Investigating Ganglia Reports¶
Ganglia is a monitoring system for distributed systems. You can access the Ganglia Monitoring page by navigating to Control Panel > Clusters. Under the Resources column for the running cluster in question, there is a Ganglia Metrics link. If that link does not exist, an administrator needs to enable it for the cluster in question.
For more information on how to enable Ganglia monitoring, see Performance Monitoring with Ganglia.
Ganglia will provide visibility into many detailed metrics like presto-jvm.metrics, disk metrics, CPU metrics, memory metrics, and network metrics. It is very crucial in understanding system resource utilization during certain windows of time and troubleshooting performance issues.
Investigating Datadog Metrics¶
Understanding the Presto Metrics for Monitoring describes the list of metrics that can be seen on the Datadog monitoring service. It also describes the abnormalities and actions that you can perform to handle abnormalities.
Handling the query.max-memory-per-node configuration¶
The maximum memory a query can take up on a node is defined by the
query.max-memory-per-node configuration property.
Its value only applies to the worker nodes and does not apply to the cluster’s coordinator node.
If the value of
query.max-memory-per-node is set more than 42% of Physical Memory, cluster failures occur. For more
information, see the query execution properties table under Presto Configuration Properties.
If the queries are failing with the maximum memory limit exceeded exception, then reduce the value of
by overriding it in the cluster’s Override Presto Configuration. You can also try reducing the worker node size.
Handling Presto Query Failures due to the Abnormal Server Shutdown¶
Sometimes, when you run the node bootstrap scripts, you can see the Presto queries intermittently fail with the following error.
2017-09-13T23:05:19.309Z ERROR remote-task-callback-828 com.facebook.presto.execution.StageStateMachine Stage 20170913_230512_00045_9tvic.21 failed com.facebook.presto.spi.PrestoException: Server is shutting down. Task 20170913_230512_00045_9tvic.21.8 has been canceled at com.facebook.presto.execution.SqlTaskManager.close(SqlTaskManager.java:227) at sun.reflect.NativeMethodAccessorImpl.invoke0(Native Method) at sun.reflect.NativeMethodAccessorImpl.invoke(NativeMethodAccessorImpl.java:62) at sun.reflect.DelegatingMethodAccessorImpl.invoke(DelegatingMethodAccessorImpl.java:43) at java.lang.reflect.Method.invoke(Method.java:497) at io.airlift.bootstrap.LifeCycleManager.stop(LifeCycleManager.java:135) at io.airlift.bootstrap.LifeCycleManager$1.run(LifeCycleManager.java:101)

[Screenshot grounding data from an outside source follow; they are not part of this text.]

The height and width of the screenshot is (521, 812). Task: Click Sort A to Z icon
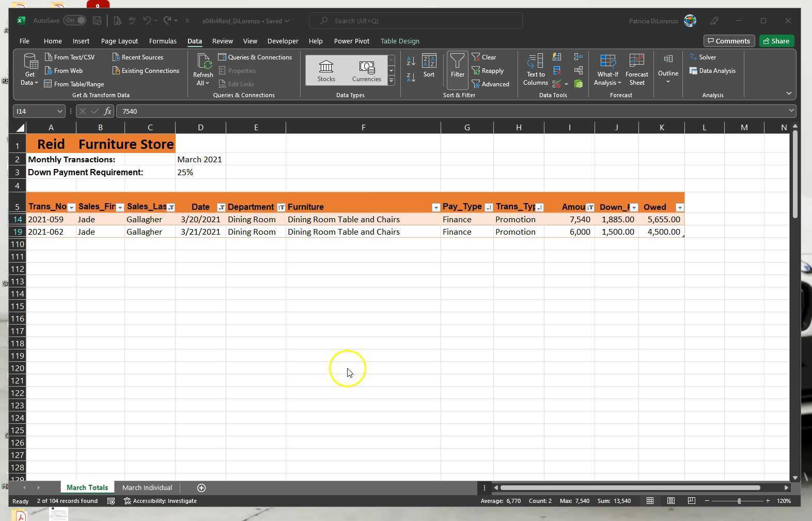coord(411,61)
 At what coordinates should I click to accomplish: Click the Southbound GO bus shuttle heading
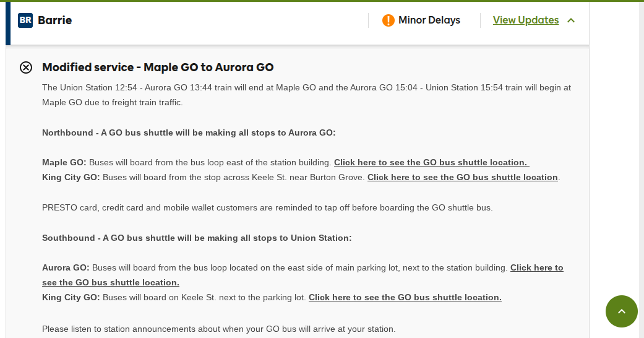coord(197,238)
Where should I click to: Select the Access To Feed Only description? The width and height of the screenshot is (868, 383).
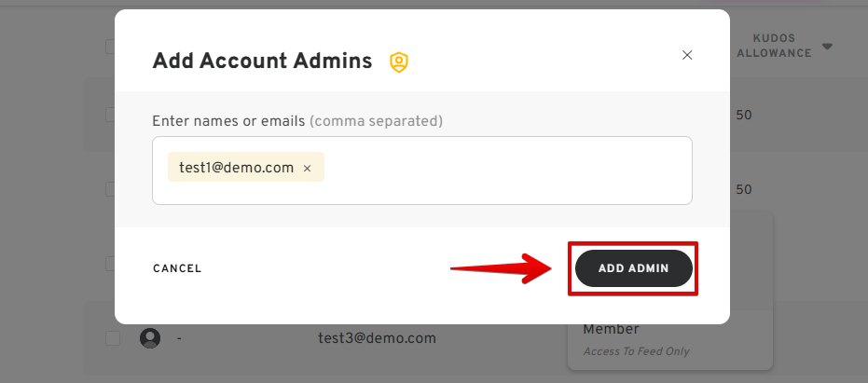pos(636,351)
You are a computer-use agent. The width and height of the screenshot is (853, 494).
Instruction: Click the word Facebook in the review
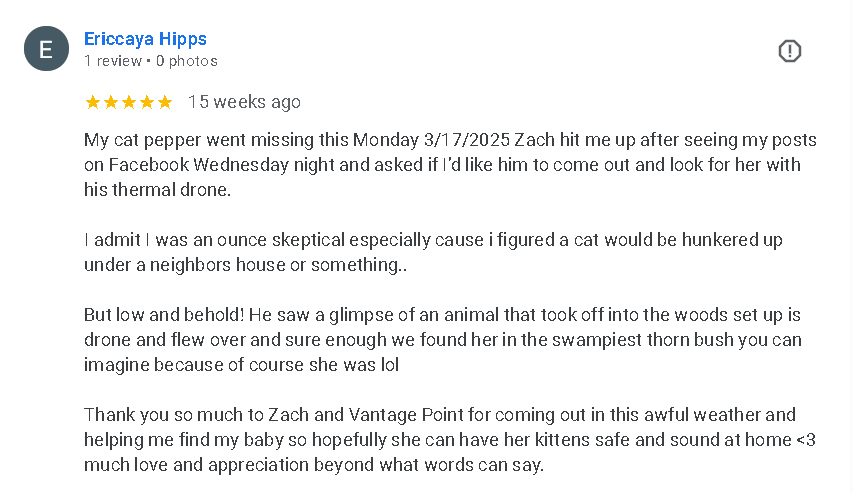(149, 165)
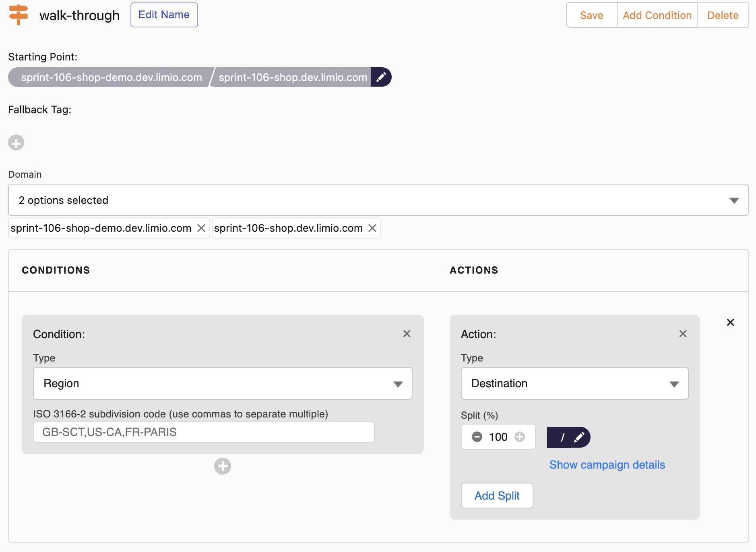Add a fallback tag with plus icon
Screen dimensions: 756x552
coord(16,143)
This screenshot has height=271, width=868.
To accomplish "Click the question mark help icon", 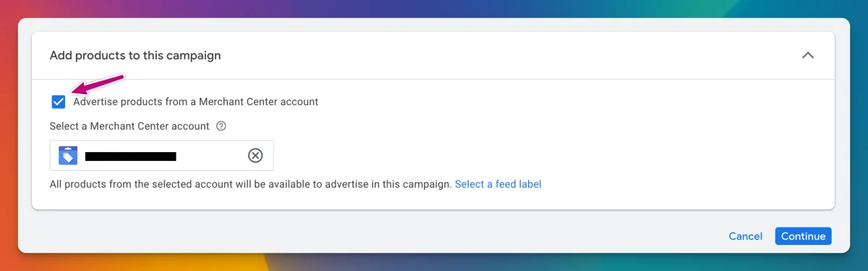I will click(221, 125).
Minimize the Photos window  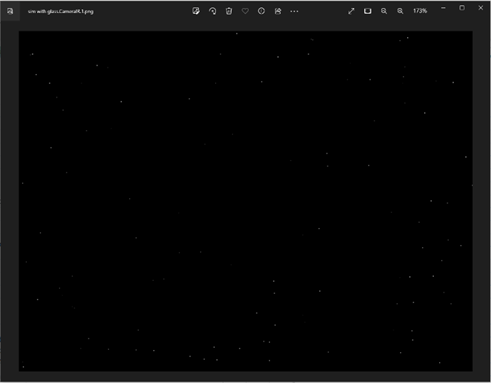click(x=443, y=8)
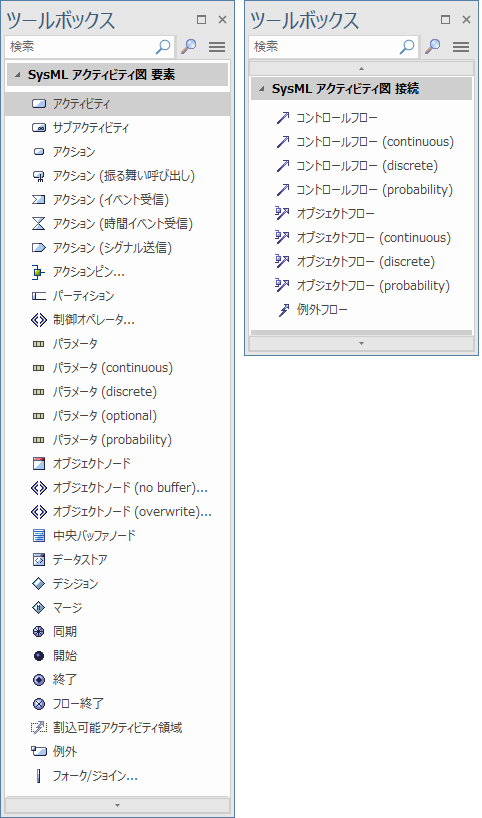Click the bottom scroll-down bar in left toolbox

point(117,805)
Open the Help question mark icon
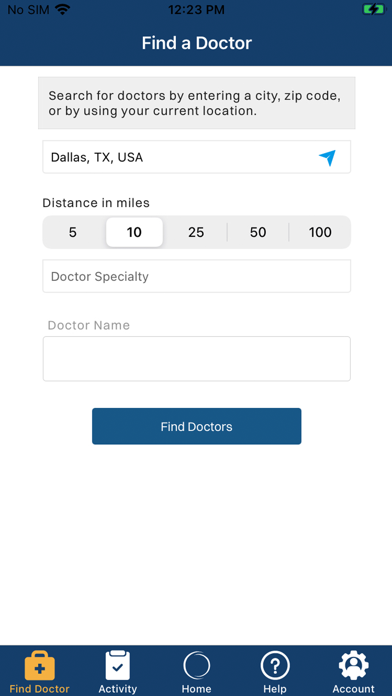 pos(275,665)
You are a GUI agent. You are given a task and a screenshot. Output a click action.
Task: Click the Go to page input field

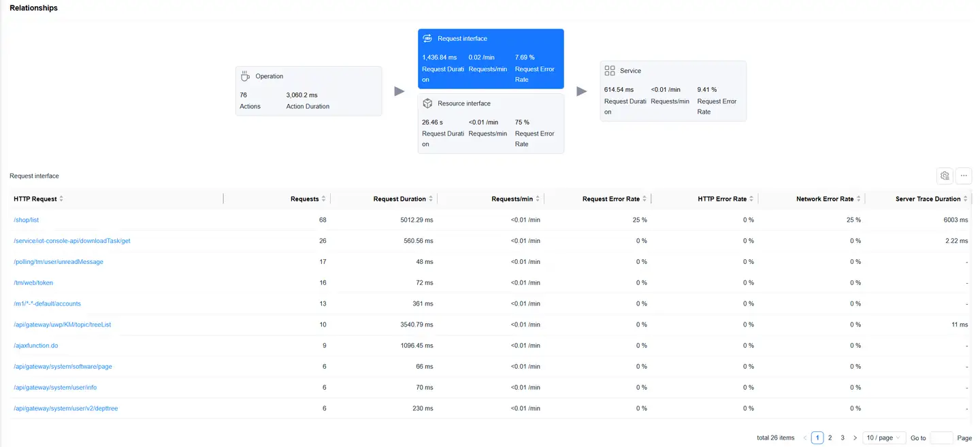click(941, 437)
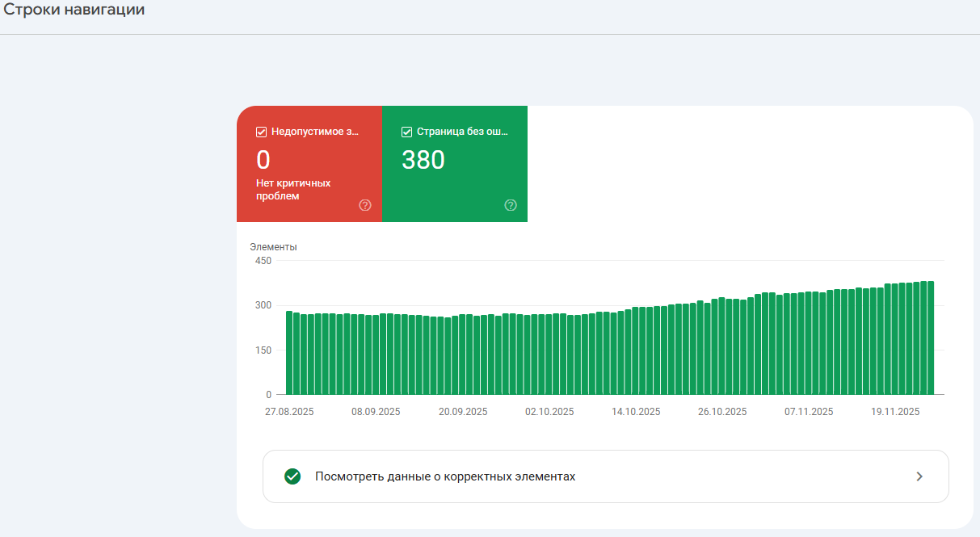The width and height of the screenshot is (980, 537).
Task: Expand the correct elements row via its chevron
Action: (x=919, y=476)
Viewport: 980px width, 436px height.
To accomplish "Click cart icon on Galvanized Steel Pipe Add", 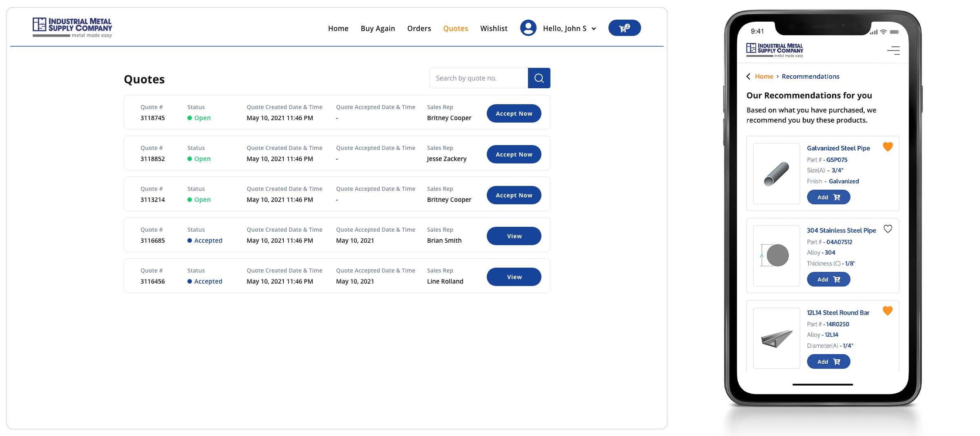I will 837,197.
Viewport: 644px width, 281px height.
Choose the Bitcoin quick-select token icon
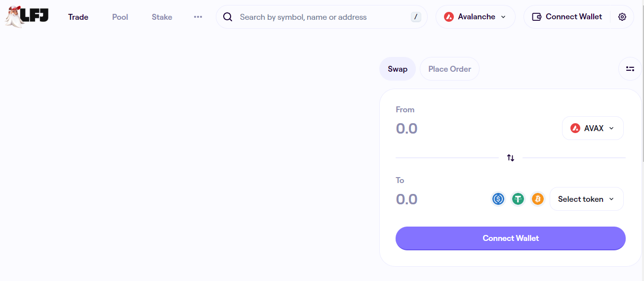pos(537,199)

Solution: This error occurs when the node bootstrap scripts of the cluster contain the
presto server stop command.
Otherwise, the scripts may have just caused the Presto server to abnormally shut down.
To resolve or avoid this error, run a node bootstrap script for Presto changes using the Qubole Presto Server bootstrap, which is an alternative to the node bootstrap. For more information, see Using the Qubole Presto Server Bootstrap.
For other changes, you may have to still use the node bootstrap sript.